## What is needed
Could you rewrite all of the data below with "Español" changed to "Spanish", keeping everything else unchanged and leaving out the pictures?
--- BEGIN Data ---
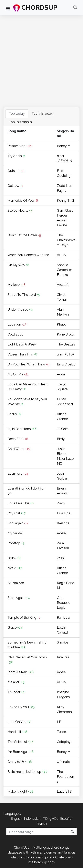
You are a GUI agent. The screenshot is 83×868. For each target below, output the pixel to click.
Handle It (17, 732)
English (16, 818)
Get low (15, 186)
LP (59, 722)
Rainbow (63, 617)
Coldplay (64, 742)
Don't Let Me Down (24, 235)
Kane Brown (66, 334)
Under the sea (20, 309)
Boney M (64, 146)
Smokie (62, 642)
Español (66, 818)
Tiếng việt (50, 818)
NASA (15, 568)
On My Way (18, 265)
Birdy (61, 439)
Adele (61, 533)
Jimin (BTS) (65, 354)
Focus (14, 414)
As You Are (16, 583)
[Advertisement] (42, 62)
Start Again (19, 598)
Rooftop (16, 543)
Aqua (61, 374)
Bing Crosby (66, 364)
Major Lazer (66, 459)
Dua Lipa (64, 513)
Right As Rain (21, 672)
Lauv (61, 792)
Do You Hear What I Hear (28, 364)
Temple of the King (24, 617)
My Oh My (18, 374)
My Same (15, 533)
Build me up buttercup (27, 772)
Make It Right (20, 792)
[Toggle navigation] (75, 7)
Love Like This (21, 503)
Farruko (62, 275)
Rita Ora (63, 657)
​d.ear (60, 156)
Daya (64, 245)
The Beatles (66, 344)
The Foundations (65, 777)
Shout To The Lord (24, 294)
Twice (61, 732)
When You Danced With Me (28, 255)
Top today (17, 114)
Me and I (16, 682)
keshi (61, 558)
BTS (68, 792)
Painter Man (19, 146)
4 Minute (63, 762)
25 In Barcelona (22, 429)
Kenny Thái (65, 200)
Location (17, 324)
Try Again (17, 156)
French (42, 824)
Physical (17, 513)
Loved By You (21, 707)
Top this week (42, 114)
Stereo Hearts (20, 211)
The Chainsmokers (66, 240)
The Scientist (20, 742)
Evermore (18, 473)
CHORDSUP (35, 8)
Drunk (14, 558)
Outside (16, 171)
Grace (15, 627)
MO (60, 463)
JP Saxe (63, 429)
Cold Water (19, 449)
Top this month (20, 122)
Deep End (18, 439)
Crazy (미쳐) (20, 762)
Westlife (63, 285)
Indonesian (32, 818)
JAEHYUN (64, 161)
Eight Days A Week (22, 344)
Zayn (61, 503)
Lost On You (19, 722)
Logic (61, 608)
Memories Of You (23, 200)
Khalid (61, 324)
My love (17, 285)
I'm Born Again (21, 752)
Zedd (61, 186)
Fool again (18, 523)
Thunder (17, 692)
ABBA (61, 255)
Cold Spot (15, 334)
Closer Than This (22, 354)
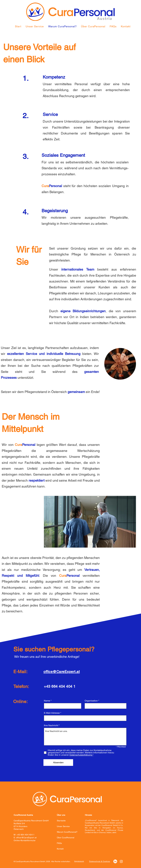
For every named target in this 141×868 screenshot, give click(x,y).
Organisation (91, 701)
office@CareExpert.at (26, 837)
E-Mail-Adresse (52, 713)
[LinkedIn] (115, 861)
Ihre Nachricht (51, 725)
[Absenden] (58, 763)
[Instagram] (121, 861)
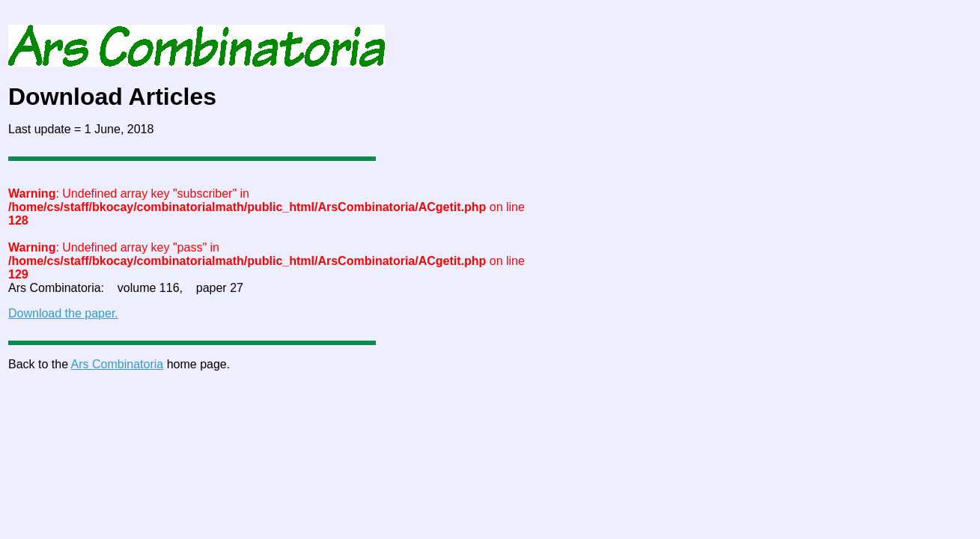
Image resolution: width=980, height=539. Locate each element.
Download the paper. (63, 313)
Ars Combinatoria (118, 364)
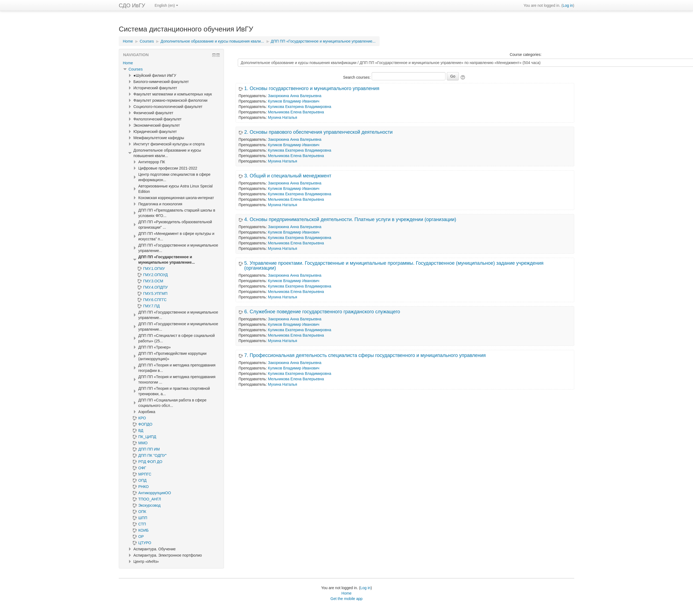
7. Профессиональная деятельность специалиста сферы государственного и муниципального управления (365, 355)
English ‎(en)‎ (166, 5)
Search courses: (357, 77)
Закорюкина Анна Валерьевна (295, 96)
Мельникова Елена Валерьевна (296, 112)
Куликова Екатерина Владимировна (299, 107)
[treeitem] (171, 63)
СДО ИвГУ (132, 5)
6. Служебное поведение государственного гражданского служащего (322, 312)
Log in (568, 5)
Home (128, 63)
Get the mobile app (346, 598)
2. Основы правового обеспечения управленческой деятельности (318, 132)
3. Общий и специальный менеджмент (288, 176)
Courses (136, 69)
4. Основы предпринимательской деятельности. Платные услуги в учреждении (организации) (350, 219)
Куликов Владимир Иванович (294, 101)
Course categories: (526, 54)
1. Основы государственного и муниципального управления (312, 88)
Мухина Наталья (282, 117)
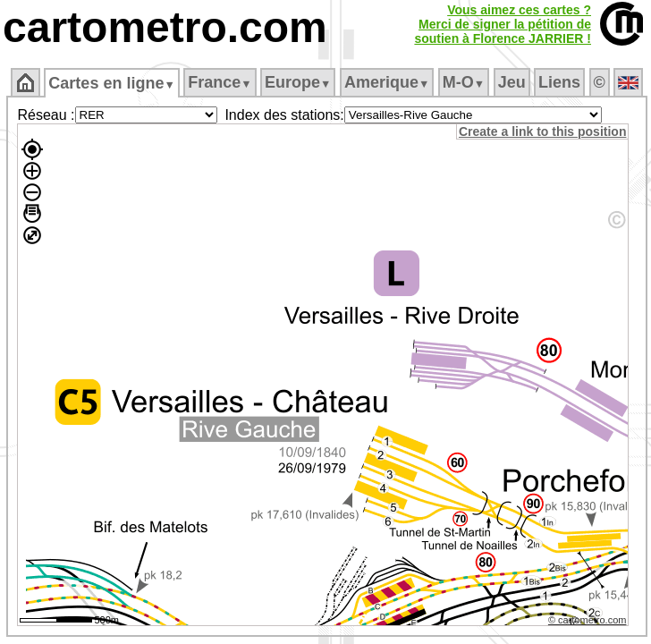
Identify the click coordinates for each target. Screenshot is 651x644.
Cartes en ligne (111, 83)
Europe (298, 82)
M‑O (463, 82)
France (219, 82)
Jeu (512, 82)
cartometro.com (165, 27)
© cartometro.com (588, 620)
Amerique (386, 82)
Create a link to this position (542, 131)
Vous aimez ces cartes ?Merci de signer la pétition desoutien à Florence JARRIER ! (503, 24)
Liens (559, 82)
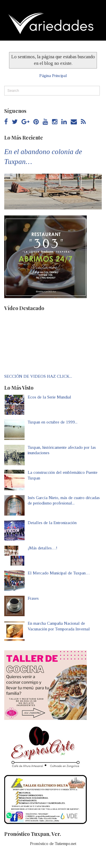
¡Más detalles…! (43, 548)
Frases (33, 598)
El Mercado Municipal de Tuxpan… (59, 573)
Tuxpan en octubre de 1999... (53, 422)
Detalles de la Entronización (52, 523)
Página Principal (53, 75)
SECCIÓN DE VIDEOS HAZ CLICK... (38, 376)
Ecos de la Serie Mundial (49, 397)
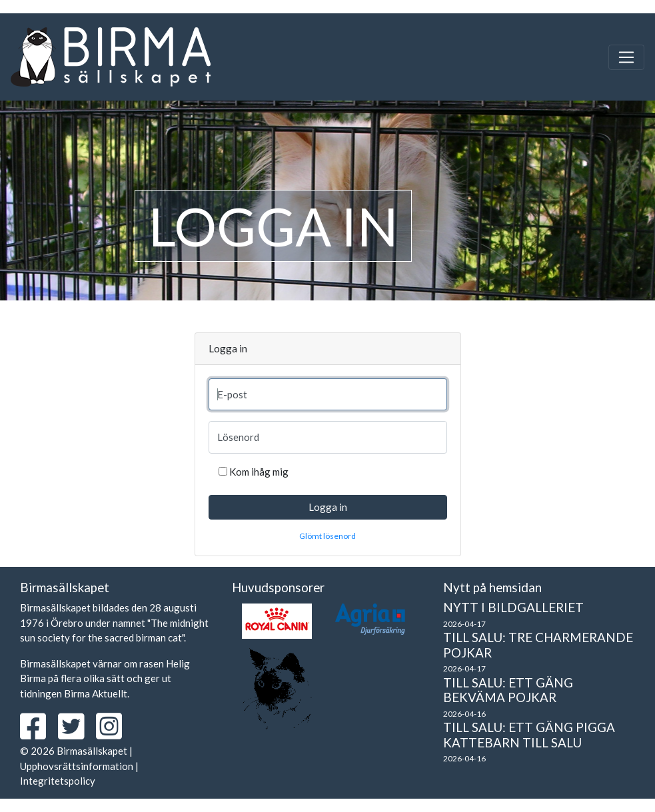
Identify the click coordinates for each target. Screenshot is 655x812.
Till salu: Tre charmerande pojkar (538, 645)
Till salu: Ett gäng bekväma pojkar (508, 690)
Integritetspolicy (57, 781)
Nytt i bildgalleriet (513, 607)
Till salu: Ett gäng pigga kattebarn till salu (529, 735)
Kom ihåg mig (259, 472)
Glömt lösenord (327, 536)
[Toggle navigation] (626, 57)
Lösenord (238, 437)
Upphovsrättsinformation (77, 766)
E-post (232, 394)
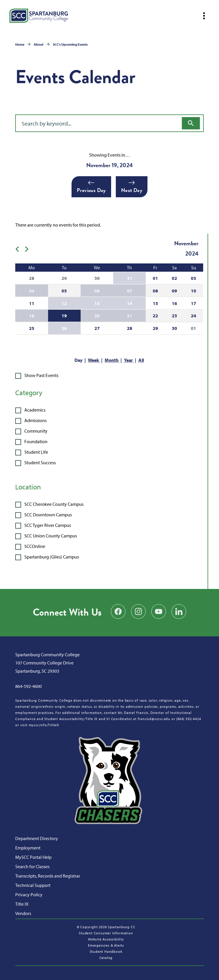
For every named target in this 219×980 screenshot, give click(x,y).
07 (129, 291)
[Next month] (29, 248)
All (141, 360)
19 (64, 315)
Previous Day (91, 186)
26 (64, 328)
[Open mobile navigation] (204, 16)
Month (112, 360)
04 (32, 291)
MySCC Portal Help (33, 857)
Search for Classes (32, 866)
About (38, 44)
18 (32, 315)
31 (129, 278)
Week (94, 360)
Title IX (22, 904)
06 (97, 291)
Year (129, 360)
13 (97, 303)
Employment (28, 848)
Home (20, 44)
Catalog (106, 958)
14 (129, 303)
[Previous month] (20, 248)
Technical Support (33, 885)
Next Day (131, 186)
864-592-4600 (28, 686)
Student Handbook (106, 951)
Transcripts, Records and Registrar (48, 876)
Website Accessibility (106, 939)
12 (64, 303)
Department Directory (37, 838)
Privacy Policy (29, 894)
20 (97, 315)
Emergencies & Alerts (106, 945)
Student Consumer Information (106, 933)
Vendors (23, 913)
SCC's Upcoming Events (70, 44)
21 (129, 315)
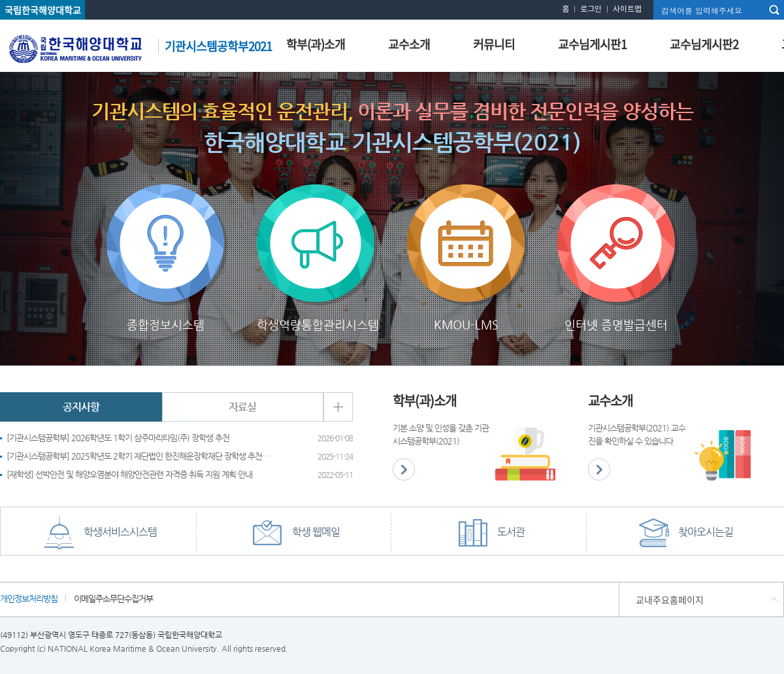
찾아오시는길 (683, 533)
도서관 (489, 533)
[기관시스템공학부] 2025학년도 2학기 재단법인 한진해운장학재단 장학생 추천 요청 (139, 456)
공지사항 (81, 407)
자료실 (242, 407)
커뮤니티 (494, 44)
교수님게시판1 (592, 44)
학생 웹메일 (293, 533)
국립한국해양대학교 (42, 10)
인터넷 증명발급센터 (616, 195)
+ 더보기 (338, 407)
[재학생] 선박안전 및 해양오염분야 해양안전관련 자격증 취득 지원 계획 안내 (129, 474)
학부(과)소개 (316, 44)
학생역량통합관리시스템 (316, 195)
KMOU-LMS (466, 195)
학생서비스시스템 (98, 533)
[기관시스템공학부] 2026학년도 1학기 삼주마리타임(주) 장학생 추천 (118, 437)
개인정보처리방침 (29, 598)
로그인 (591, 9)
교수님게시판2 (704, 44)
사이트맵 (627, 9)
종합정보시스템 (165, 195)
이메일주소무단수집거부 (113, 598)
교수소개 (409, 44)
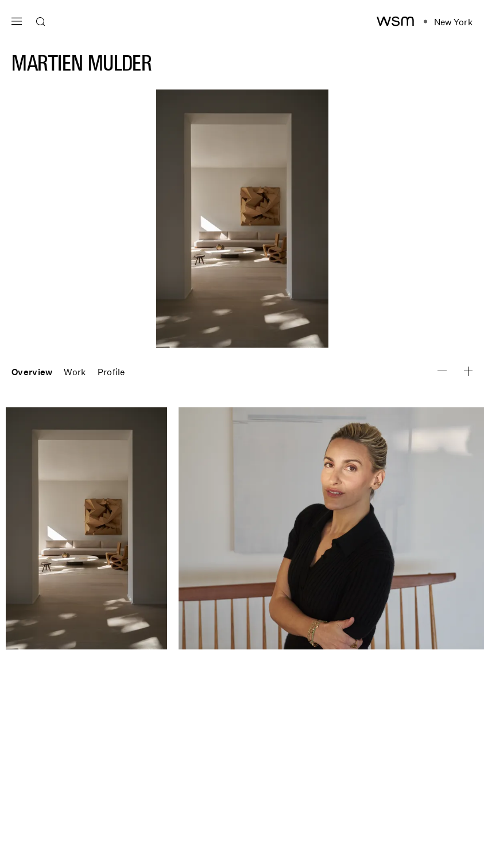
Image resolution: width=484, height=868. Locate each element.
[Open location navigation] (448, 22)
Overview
--- END Data ---
## Answer to the exercise
You are a GUI agent. The screenshot is 83×868. For each target below, output the pixel to click.
Handle It (17, 732)
English (16, 818)
Get low (15, 186)
LP (59, 722)
Rainbow (63, 617)
Coldplay (64, 742)
Don't Let Me Down (24, 235)
Kane Brown (66, 334)
Under the sea (20, 309)
Boney M (64, 146)
Smokie (62, 642)
Spanish (66, 818)
Tiếng việt (50, 818)
NASA (15, 568)
On My Way (18, 265)
Birdy (61, 439)
Adele (61, 533)
Jimin (BTS) (65, 354)
Focus (14, 414)
As You Are (16, 583)
[Advertisement] (42, 62)
Start Again (19, 598)
Rooftop (16, 543)
Aqua (61, 374)
Bing Crosby (66, 364)
Major Lazer (66, 459)
Dua Lipa (64, 513)
Right As Rain (21, 672)
Lauv (61, 792)
Do You Hear What I Hear (28, 364)
Temple of the King (24, 617)
My Oh My (18, 374)
My Same (15, 533)
Build me up buttercup (27, 772)
Make It Right (20, 792)
[Toggle navigation] (75, 7)
Love Like This (21, 503)
Farruko (62, 275)
Rita Ora (63, 657)
​d.ear (60, 156)
Daya (64, 245)
The Beatles (66, 344)
The Foundations (65, 777)
Shout To The Lord (24, 294)
Twice (61, 732)
When You Danced With Me (28, 255)
Top today (17, 114)
Me and I (16, 682)
keshi (61, 558)
BTS (68, 792)
Painter Man (19, 146)
4 Minute (63, 762)
25 In Barcelona (22, 429)
Kenny Thái (65, 200)
Location (17, 324)
Try Again (17, 156)
French (42, 824)
Physical (17, 513)
Loved By You (21, 707)
Top this week (42, 114)
Stereo Hearts (20, 211)
The Chainsmokers (66, 240)
The Scientist (20, 742)
Evermore (18, 473)
CHORDSUP (35, 8)
Drunk (14, 558)
Outside (16, 171)
Grace (15, 627)
MO (60, 463)
JP Saxe (63, 429)
Cold Water (19, 449)
Top this month (20, 122)
Deep End (18, 439)
Crazy (미쳐) (20, 762)
Westlife (63, 285)
Indonesian (32, 818)
JAEHYUN (64, 161)
Eight Days A Week (22, 344)
Zayn (61, 503)
Lost On You (19, 722)
Logic (61, 608)
Memories Of You (23, 200)
Khalid (61, 324)
My love (17, 285)
I'm Born Again (21, 752)
Zedd (61, 186)
Fool again (18, 523)
Thunder (17, 692)
ABBA (61, 255)
Cold Spot (15, 334)
Closer Than This (22, 354)
For every named target in this 141×868 screenshot, give click(x,y).
Organisation (91, 701)
office@CareExpert.at (26, 837)
E-Mail-Adresse (52, 713)
[LinkedIn] (115, 861)
Ihre Nachricht (51, 725)
[Absenden] (58, 763)
[Instagram] (121, 861)
Image resolution: width=980, height=539. Locate each element.
Download the paper. (63, 313)
Ars Combinatoria (118, 364)
7. Профессиональная деятельность специалиста сферы государственного и муниципального управления (365, 355)
English ‎(en)‎ (166, 5)
Search courses: (357, 77)
Закорюкина Анна Валерьевна (295, 96)
Мельникова Елена Валерьевна (296, 112)
Куликова Екатерина Владимировна (299, 107)
[treeitem] (171, 63)
СДО ИвГУ (132, 5)
6. Служебное поведение государственного гражданского служащего (322, 312)
Log in (568, 5)
Home (128, 63)
Get the mobile app (346, 598)
2. Основы правового обеспечения управленческой деятельности (318, 132)
3. Общий и специальный менеджмент (288, 176)
Courses (136, 69)
4. Основы предпринимательской деятельности. Платные услуги в учреждении (организации) (350, 219)
Куликов Владимир Иванович (294, 101)
Course categories: (526, 54)
1. Основы государственного и муниципального управления (312, 88)
Мухина Наталья (282, 117)
Identify the click coordinates for each target. Screenshot is 651x644.
Cartes en ligne (111, 83)
Europe (298, 82)
M‑O (463, 82)
France (219, 82)
Jeu (512, 82)
cartometro.com (165, 27)
© cartometro.com (588, 620)
Amerique (386, 82)
Create a link to this position (542, 131)
Vous aimez ces cartes ?Merci de signer la pétition desoutien à Florence JARRIER ! (503, 24)
Liens (559, 82)
¡Más detalles…! (43, 548)
Frases (33, 598)
El Mercado Municipal de Tuxpan… (59, 573)
Tuxpan en octubre de 1999... (53, 422)
Detalles de la Entronización (52, 523)
Página Principal (53, 75)
SECCIÓN DE VIDEOS HAZ CLICK... (38, 376)
Ecos de la Serie Mundial (49, 397)
Identify the click coordinates for each target. Screenshot is 655x812.
Till salu: Tre charmerande pojkar (538, 645)
Till salu: Ett gäng bekväma pojkar (508, 690)
Integritetspolicy (57, 781)
Nytt i bildgalleriet (513, 607)
Till salu: Ett gäng pigga kattebarn till salu (529, 735)
Kom ihåg mig (259, 472)
Glömt lösenord (327, 536)
[Toggle navigation] (626, 57)
Lösenord (238, 437)
Upphovsrättsinformation (77, 766)
E-post (232, 394)
For every named target in this 219×980 screenshot, give click(x,y).
07 (129, 291)
[Next month] (29, 248)
All (141, 360)
19 (64, 315)
Previous Day (91, 186)
26 (64, 328)
[Open mobile navigation] (204, 16)
Month (112, 360)
04 (32, 291)
MySCC Portal Help (33, 857)
Search for Classes (32, 866)
About (38, 44)
18 (32, 315)
31 (129, 278)
Week (94, 360)
Title IX (22, 904)
06 (97, 291)
Year (129, 360)
13 (97, 303)
Employment (28, 848)
Home (20, 44)
Catalog (106, 958)
14 (129, 303)
[Previous month] (20, 248)
Technical Support (33, 885)
Next Day (131, 186)
864-592-4600 (28, 686)
Student Handbook (106, 951)
Transcripts, Records and Registrar (48, 876)
Website Accessibility (106, 939)
12 (64, 303)
Department Directory (37, 838)
Privacy Policy (29, 894)
20 (97, 315)
Emergencies & Alerts (106, 945)
Student Consumer Information (106, 933)
Vendors (23, 913)
SCC's Upcoming Events (70, 44)
21 (129, 315)
찾아오시는길 (683, 533)
도서관 (489, 533)
[기관시스템공학부] 2025학년도 2학기 재단법인 한진해운장학재단 장학생 추천 요청 (139, 456)
공지사항 (81, 407)
자료실 (242, 407)
커뮤니티 (494, 44)
교수님게시판1 (592, 44)
학생 웹메일 (293, 533)
국립한국해양대학교 (42, 10)
인터넷 증명발급센터 (616, 195)
+ 더보기 (338, 407)
[재학생] 선박안전 및 해양오염분야 해양안전관련 자격증 취득 지원 계획 안내 (129, 474)
학부(과)소개 (316, 44)
학생역량통합관리시스템 (316, 195)
KMOU-LMS (466, 195)
학생서비스시스템 (98, 533)
[기관시스템공학부] 2026학년도 1학기 삼주마리타임(주) 장학생 추천 (118, 437)
개인정보처리방침 (29, 598)
로그인 (591, 9)
교수님게시판2 (704, 44)
사이트맵 (627, 9)
종합정보시스템 (165, 195)
이메일주소무단수집거부 (113, 598)
교수소개 (409, 44)
Image resolution: width=484, height=868. Locate each element.
[Open location navigation] (448, 22)
Overview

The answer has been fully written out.